The result must match the data exactly, line for line.

Collected data entries
────────────────
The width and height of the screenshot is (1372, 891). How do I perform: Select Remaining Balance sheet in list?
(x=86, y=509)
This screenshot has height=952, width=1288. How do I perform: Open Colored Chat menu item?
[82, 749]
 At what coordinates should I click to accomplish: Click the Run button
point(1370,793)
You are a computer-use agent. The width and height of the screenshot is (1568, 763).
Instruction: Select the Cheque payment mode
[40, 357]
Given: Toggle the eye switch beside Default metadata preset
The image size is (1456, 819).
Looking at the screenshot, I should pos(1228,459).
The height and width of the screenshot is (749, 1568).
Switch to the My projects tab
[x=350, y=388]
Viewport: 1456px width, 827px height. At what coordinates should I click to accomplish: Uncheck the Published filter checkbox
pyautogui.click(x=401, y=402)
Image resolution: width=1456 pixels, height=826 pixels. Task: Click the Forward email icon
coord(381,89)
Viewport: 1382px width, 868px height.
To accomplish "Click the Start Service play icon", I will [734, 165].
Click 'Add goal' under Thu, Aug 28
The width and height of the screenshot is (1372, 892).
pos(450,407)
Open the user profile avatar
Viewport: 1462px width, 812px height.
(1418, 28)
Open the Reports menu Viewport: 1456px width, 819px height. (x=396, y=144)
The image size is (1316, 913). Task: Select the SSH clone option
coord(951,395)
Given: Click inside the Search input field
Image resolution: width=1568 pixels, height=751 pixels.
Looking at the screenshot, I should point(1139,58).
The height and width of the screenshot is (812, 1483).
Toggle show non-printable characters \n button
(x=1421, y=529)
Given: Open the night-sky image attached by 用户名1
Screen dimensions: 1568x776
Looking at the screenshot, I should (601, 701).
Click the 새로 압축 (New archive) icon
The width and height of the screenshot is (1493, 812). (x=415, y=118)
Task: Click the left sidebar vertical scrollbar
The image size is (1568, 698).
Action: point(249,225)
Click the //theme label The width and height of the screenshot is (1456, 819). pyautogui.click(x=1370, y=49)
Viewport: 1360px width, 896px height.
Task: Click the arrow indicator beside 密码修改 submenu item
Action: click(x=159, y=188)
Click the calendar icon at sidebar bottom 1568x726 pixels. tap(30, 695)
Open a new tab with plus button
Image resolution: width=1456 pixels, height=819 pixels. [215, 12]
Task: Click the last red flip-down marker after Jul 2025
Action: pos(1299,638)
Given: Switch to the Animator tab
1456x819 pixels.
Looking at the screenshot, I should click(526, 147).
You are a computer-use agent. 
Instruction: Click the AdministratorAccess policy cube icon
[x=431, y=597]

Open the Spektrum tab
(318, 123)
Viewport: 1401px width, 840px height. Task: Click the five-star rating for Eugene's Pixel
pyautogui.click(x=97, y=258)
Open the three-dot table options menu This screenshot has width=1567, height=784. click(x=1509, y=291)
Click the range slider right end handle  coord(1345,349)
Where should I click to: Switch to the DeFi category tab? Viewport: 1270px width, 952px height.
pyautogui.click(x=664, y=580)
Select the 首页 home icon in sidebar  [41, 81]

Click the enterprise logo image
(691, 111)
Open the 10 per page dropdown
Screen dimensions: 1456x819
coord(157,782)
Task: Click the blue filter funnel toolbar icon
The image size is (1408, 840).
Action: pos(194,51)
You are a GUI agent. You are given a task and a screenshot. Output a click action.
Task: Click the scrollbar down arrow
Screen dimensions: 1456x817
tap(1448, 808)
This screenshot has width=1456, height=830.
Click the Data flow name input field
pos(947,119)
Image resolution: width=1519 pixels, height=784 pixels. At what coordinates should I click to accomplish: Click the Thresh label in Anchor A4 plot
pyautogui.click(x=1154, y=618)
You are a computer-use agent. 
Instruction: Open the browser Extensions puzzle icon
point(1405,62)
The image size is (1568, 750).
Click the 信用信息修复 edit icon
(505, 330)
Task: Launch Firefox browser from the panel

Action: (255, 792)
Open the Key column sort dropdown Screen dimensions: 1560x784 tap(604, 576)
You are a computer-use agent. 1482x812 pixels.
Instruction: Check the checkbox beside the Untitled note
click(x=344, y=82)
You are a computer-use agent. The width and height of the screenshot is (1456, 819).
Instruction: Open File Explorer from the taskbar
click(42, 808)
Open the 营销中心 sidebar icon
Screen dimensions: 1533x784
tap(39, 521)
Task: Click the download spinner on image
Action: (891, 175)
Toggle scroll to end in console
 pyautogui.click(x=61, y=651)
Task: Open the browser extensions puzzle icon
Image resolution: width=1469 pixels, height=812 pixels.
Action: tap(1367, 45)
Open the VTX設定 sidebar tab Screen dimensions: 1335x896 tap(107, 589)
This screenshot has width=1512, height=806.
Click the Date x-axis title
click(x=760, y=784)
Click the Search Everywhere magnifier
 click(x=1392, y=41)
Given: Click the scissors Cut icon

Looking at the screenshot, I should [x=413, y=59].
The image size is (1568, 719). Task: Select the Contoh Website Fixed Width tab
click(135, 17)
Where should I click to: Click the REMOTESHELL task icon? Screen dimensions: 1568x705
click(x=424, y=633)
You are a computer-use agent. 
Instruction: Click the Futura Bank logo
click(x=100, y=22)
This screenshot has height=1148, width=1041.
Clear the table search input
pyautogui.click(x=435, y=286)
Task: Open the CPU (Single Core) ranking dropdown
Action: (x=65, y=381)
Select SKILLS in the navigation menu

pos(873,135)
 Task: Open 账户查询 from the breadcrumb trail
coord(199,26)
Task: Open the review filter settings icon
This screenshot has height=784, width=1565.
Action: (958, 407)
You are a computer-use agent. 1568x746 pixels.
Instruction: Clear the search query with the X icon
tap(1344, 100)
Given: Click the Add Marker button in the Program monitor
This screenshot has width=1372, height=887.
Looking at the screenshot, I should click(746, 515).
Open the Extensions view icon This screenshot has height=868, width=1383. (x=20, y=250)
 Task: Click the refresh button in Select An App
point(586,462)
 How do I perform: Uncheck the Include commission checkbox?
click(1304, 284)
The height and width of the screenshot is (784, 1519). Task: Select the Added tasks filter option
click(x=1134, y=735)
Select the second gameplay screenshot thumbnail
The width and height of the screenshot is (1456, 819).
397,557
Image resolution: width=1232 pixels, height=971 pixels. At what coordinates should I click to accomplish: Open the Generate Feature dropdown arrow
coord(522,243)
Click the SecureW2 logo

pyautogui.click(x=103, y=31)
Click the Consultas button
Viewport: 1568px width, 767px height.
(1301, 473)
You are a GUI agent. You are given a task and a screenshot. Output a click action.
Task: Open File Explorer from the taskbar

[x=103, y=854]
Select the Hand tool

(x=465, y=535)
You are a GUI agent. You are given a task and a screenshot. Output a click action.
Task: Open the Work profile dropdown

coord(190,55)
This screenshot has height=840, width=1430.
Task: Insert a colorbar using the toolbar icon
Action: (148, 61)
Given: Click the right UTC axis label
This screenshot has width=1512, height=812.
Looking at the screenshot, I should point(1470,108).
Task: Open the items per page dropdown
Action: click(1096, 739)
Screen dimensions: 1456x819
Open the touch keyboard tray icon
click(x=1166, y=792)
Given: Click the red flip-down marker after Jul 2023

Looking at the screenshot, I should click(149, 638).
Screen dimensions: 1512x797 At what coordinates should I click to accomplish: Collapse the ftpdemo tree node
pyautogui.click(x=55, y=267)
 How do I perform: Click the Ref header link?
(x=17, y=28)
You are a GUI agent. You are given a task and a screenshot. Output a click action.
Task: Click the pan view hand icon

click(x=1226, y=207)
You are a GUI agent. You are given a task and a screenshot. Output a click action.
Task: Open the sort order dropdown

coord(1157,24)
────────────────
-- Written answer --
The width and height of the screenshot is (1372, 891). How do I perform: Select Remaining Balance sheet in list?
(x=86, y=509)
This screenshot has height=952, width=1288. How do I perform: Open Colored Chat menu item?
[82, 749]
 At what coordinates should I click to accomplish: Click the Run button
point(1370,793)
You are a computer-use agent. The width and height of the screenshot is (1568, 763).
Instruction: Select the Cheque payment mode
[40, 357]
Given: Toggle the eye switch beside Default metadata preset
The image size is (1456, 819).
Looking at the screenshot, I should pos(1228,459).
The height and width of the screenshot is (749, 1568).
Switch to the My projects tab
[x=350, y=388]
Viewport: 1456px width, 827px height. At what coordinates should I click to accomplish: Uncheck the Published filter checkbox
pyautogui.click(x=401, y=402)
Image resolution: width=1456 pixels, height=826 pixels. Task: Click the Forward email icon
coord(381,89)
Viewport: 1382px width, 868px height.
To accomplish "Click the Start Service play icon", I will [734, 165].
Click 'Add goal' under Thu, Aug 28
The width and height of the screenshot is (1372, 892).
pos(450,407)
Open the user profile avatar
Viewport: 1462px width, 812px height.
(1418, 28)
Open the Reports menu Viewport: 1456px width, 819px height. (x=396, y=144)
The image size is (1316, 913). Task: Select the SSH clone option
coord(951,395)
Given: Click inside the Search input field
Image resolution: width=1568 pixels, height=751 pixels.
Looking at the screenshot, I should point(1139,58).
The height and width of the screenshot is (812, 1483).
Toggle show non-printable characters \n button
(x=1421, y=529)
Given: Open the night-sky image attached by 用户名1
Screen dimensions: 1568x776
Looking at the screenshot, I should (601, 701).
Click the 새로 압축 (New archive) icon
The width and height of the screenshot is (1493, 812). (x=415, y=118)
Task: Click the left sidebar vertical scrollbar
The image size is (1568, 698).
Action: point(249,225)
Click the //theme label The width and height of the screenshot is (1456, 819). pyautogui.click(x=1370, y=49)
Viewport: 1360px width, 896px height.
Task: Click the arrow indicator beside 密码修改 submenu item
Action: click(x=159, y=188)
Click the calendar icon at sidebar bottom 1568x726 pixels. tap(30, 695)
Open a new tab with plus button
Image resolution: width=1456 pixels, height=819 pixels. [215, 12]
Task: Click the last red flip-down marker after Jul 2025
Action: pos(1299,638)
Given: Switch to the Animator tab
1456x819 pixels.
Looking at the screenshot, I should click(526, 147).
You are a computer-use agent. 
Instruction: Click the AdministratorAccess policy cube icon
[x=431, y=597]

Open the Spektrum tab
(318, 123)
Viewport: 1401px width, 840px height. Task: Click the five-star rating for Eugene's Pixel
pyautogui.click(x=97, y=258)
Open the three-dot table options menu This screenshot has width=1567, height=784. click(x=1509, y=291)
Click the range slider right end handle  coord(1345,349)
Where should I click to: Switch to the DeFi category tab? Viewport: 1270px width, 952px height.
pyautogui.click(x=664, y=580)
Select the 首页 home icon in sidebar  [41, 81]

Click the enterprise logo image
(691, 111)
Open the 10 per page dropdown
Screen dimensions: 1456x819
coord(157,782)
Task: Click the blue filter funnel toolbar icon
The image size is (1408, 840).
Action: pos(194,51)
You are a GUI agent. You are given a task and a screenshot. Output a click action.
Task: Click the scrollbar down arrow
Screen dimensions: 1456x817
tap(1448, 808)
This screenshot has width=1456, height=830.
Click the Data flow name input field
pos(947,119)
Image resolution: width=1519 pixels, height=784 pixels. At what coordinates should I click to accomplish: Click the Thresh label in Anchor A4 plot
pyautogui.click(x=1154, y=618)
You are a computer-use agent. 
Instruction: Open the browser Extensions puzzle icon
point(1405,62)
The image size is (1568, 750).
Click the 信用信息修复 edit icon
(505, 330)
Task: Launch Firefox browser from the panel

Action: (255, 792)
Open the Key column sort dropdown Screen dimensions: 1560x784 tap(604, 576)
You are a computer-use agent. 1482x812 pixels.
Instruction: Check the checkbox beside the Untitled note
click(x=344, y=82)
You are a computer-use agent. The width and height of the screenshot is (1456, 819).
Instruction: Open File Explorer from the taskbar
click(42, 808)
Open the 营销中心 sidebar icon
Screen dimensions: 1533x784
tap(39, 521)
Task: Click the download spinner on image
Action: (891, 175)
Toggle scroll to end in console
 pyautogui.click(x=61, y=651)
Task: Open the browser extensions puzzle icon
Image resolution: width=1469 pixels, height=812 pixels.
Action: tap(1367, 45)
Open the VTX設定 sidebar tab Screen dimensions: 1335x896 tap(107, 589)
This screenshot has width=1512, height=806.
Click the Date x-axis title
click(x=760, y=784)
Click the Search Everywhere magnifier
 click(x=1392, y=41)
Given: Click the scissors Cut icon

Looking at the screenshot, I should [x=413, y=59].
The image size is (1568, 719). Task: Select the Contoh Website Fixed Width tab
click(135, 17)
Where should I click to: Click the REMOTESHELL task icon? Screen dimensions: 1568x705
click(x=424, y=633)
You are a computer-use agent. 
Instruction: Click the Futura Bank logo
click(x=100, y=22)
This screenshot has height=1148, width=1041.
Clear the table search input
pyautogui.click(x=435, y=286)
Task: Open the CPU (Single Core) ranking dropdown
Action: (x=65, y=381)
Select SKILLS in the navigation menu

pos(873,135)
 Task: Open 账户查询 from the breadcrumb trail
coord(199,26)
Task: Open the review filter settings icon
This screenshot has height=784, width=1565.
Action: (958, 407)
You are a computer-use agent. 1568x746 pixels.
Instruction: Clear the search query with the X icon
tap(1344, 100)
Given: Click the Add Marker button in the Program monitor
This screenshot has width=1372, height=887.
Looking at the screenshot, I should click(746, 515).
Open the Extensions view icon This screenshot has height=868, width=1383. (x=20, y=250)
 Task: Click the refresh button in Select An App
point(586,462)
 How do I perform: Uncheck the Include commission checkbox?
click(1304, 284)
The height and width of the screenshot is (784, 1519). Task: Select the Added tasks filter option
click(x=1134, y=735)
Select the second gameplay screenshot thumbnail
The width and height of the screenshot is (1456, 819).
397,557
Image resolution: width=1232 pixels, height=971 pixels. At what coordinates should I click to accomplish: Open the Generate Feature dropdown arrow
coord(522,243)
Click the SecureW2 logo

pyautogui.click(x=103, y=31)
Click the Consultas button
Viewport: 1568px width, 767px height.
(1301, 473)
You are a GUI agent. You are given a task and a screenshot. Output a click action.
Task: Open File Explorer from the taskbar

[x=103, y=854]
Select the Hand tool

(x=465, y=535)
You are a GUI agent. You are given a task and a screenshot. Output a click action.
Task: Open the Work profile dropdown

coord(190,55)
This screenshot has height=840, width=1430.
Task: Insert a colorbar using the toolbar icon
Action: (148, 61)
Given: Click the right UTC axis label
This screenshot has width=1512, height=812.
Looking at the screenshot, I should point(1470,108).
Task: Open the items per page dropdown
Action: click(1096, 739)
Screen dimensions: 1456x819
Open the touch keyboard tray icon
click(x=1166, y=792)
Given: Click the red flip-down marker after Jul 2023

Looking at the screenshot, I should click(149, 638).
Screen dimensions: 1512x797 At what coordinates should I click to accomplish: Collapse the ftpdemo tree node
pyautogui.click(x=55, y=267)
 How do I perform: Click the Ref header link?
(x=17, y=28)
You are a GUI agent. You are given a task and a screenshot. Output a click action.
Task: Click the pan view hand icon

click(x=1226, y=207)
You are a GUI agent. You are given a task and a screenshot. Output a click action.
Task: Open the sort order dropdown

coord(1157,24)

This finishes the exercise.